An LDR is hard on a relationship. The ones that work somewhat are two people who got a chance to know each other well before one had to move away for college. Once college is over they are back together is their feelings for each other havent cooled off. In your case, it sounds like you got to meet in person. I don't know what the chances are to be living in the same city in the near future. Even though you did meet, the majority of what a relationship is about can't be experienced through a computer screen or phone. Yes, you do get somewhat of an idea of who they are but the parts we can't experience, we create in our minds and fantasize about and so the person becomes so wonderful and great and once the two are able to date regularly face to face, they discover that although the other is a very nice person, they are not what they were dreaming of and waiting for while doing the LDR, and it falls apart.
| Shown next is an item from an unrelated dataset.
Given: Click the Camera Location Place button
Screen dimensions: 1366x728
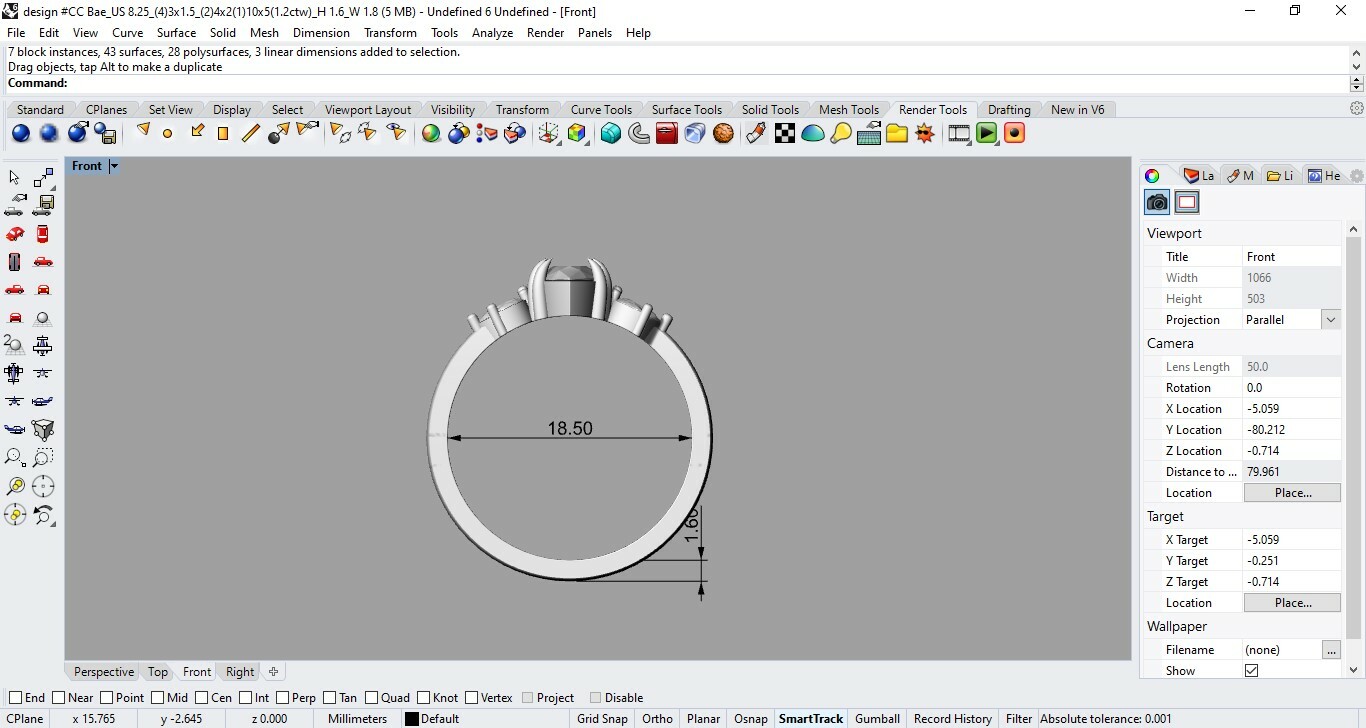Looking at the screenshot, I should coord(1292,493).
Some LDR's fail because of trust issues, even if neither once has done anything with someone else. Trust is hard to establish when both realize that live persons are in contact with their LDR partner on a daily basis and one of them just might catch their eyes and they either break things off or try to carry two relationships, one over the net and one in real life. I don't know your situation and possibility of being able to be in person with him. So its hard to tell you what to do.

But I will say that when we get drunk, our guard is down and inhibitions lowered, and whatever is stored emotionally in our subconscious mind will rise to the surface. That is why you see some mean, angry drunks and others are silly or extra loving. A young female without a sweetheart is likely to be desiring to feel a warm body to hug and cuddle, to feel his arm around your shoulders, his hand in yours, the romance, time spent in each others company. So when your inhibitions were lowered, your innermost wants came to the surface, so you allowed a guy to begin kissing and touching you or whatever else he did. If you are honest with yourself, you probably long for this part of a relationship, not just the meeting of minds which is all you are getting on the computer. You need to be fair to the guy on line. Are you waiting for a relationship that has a 50/50 chance of surviving to the point where you can continue on in person?

There is a saying I want you to keep in mind. A bird in the hand is better than two in the bush. Right now, he is the only one who you find attractive. However, if another was to come along, where you got to know him, minus the sex or making out and you both fall for each other, dont say no to the one right there in front of you because of one in another city, state or country who may or may not work out. But be honest and let the one on line know if you are calling off your commitment to him.

My feeling is that it is better to keep oneself available to date several different guys at the same time if it so happens that a couple are intersted in her and her in them at the same time, as long as she advises each male that she is going to date around until she finds the one that she is ready to commit to a long term relationship with.

Try to avoid commitment to one guy at the attraction stage, when you haven't had time to get to know each other in depth yet. From the little I know from your letter, I think you may not have had a chance to get to know your guy all that well. Hopefully, it still all works out for you and he is able to let it go and trust you. Trust in hard though in a face to face relationship, and even harder long distance. I hope all turns out for the best for you.